Wednesday, November 20, 2013
Palace of Spies
Harcourt Children's Books, 2013
YA Historical Mystery
Source: Received an ARC through Amazon Vine in exchange for an honest review.
Peggy Fitzroy is in a pickle. Having refused to marry the cad chosen by her uncle guardian, she is out on the street. Miraculously she has made the acquaintance of a mysterious Tinderflint who wants to install her in the court of King George I as a lady in waiting to the Princess of Wales. She is impersonating his former ward and becomes privy to all matter of secrets including some that may have led to her predecessor's murder...
Looking for some evidence that Americans don't know British history? How about the fact that I initially passed over this book because I don't like reading about the 17th century. If you do know your British history, you may have ascertained that I somehow confused George with Charles I and Charles II and come to the conclusion that I don't like Restoration-era stories, which is the case. I get very anxious waiting for their deaths to come. Luckily this is set a bit later though the throne is far from secure. While the Hanover line has begun in George I, there are still Jacobites who would prefer to crown James the Pretender, a Catholic to complicate matters. This forms the bulk of the political background. I think if I had a more solid grounding in this history, I might have grasped certain points faster but Zettel did an excellent job of filling me in and I don't think I missed anything by not been more familiar. I would be interested in reading a non-fiction account of the period though if you have any recommendations.
Before I delve more fully into this particular story, I wanted to share a bit more about Peggy's patroness, the Princess of Wales. I read a lot against princesses, how the Disney princesses don't encourage girls to aspire big for example or how princesses are antiquated and antifeminist, etc. Well, Princess Caroline is an example against those arguments. Though as a woman, she has limited official power, she cultivates a glittering court including mathematicians like Gottfried Leibniz as well as political ministers like Robert Walpole and is able to work her influence through softer means. I think she sounds like a fascinating figure and would greatly like to study her more.

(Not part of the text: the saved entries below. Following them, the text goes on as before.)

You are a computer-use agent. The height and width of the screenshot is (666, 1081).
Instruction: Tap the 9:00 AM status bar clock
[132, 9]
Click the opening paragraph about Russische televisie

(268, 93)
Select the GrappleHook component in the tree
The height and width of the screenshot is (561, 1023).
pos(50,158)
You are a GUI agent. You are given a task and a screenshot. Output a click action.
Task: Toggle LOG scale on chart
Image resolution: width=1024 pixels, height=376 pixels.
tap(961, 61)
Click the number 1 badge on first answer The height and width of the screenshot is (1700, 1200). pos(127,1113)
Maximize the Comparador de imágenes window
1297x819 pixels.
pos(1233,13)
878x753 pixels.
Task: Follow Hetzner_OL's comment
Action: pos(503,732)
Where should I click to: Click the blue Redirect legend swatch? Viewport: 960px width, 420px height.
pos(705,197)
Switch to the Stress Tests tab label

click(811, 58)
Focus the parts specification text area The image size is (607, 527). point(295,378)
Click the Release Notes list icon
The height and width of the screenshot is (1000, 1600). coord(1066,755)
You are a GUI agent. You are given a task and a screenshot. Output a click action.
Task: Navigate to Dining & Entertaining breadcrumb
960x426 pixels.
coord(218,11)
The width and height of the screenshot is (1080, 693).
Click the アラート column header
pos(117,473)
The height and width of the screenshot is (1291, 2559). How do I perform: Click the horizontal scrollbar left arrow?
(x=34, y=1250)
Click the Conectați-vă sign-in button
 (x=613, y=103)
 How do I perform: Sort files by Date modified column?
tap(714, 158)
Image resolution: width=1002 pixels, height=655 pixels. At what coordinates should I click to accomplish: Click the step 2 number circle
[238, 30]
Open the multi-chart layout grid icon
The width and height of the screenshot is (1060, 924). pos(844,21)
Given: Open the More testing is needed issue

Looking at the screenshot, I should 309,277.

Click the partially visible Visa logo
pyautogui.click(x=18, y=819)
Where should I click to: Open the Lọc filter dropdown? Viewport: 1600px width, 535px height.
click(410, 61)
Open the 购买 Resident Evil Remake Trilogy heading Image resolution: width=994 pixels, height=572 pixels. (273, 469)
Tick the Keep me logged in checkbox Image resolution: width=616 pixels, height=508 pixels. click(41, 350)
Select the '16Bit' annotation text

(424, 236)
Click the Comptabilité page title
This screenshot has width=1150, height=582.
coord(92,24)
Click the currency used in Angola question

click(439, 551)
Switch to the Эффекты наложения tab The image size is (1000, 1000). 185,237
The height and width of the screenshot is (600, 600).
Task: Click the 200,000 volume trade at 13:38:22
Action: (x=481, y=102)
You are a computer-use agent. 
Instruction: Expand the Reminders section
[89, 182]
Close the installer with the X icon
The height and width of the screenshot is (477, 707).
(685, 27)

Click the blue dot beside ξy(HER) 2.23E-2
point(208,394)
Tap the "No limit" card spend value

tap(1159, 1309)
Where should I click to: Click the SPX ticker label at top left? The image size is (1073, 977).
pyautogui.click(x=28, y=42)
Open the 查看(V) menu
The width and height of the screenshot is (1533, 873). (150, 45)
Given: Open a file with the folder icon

But moving on to our fictional characters. This story centers on Peggy, the droll narrator and main character of this novel in 1716. She is orphaned, raised in her uncle's home by the charity of her aunt but kicked out after refusing to marry her lecherous fiance. Fortunately she falls in with Mr. Tinderflint, Mr Peele, and Mrs. Abbott, a trio who mold her to impersonate the now deceased Lady Francesca Wallingham and to play a role at court. Peggy has spirit for sure as evidenced by her musings on the gift that is a fire poker when men are around as well as courage for undertaking this ordeal. I loved seeing her trying to unravel the many agendas at court and especially when she got down to business in sussing out the exact character of Lady Fran.
Other important characters are Peggy's cousin Olivia who makes only a few brief appearances once the uncle shatters that relationship as well as two potential love interests though only one is really viable. Tinderflint is an especially interesting character-is he a quivering coward or does he have hidden depths? We only start to tap into him by the end of the book. Happily it sounds like there will be at least a sequel and I, for one, very much look forward to that!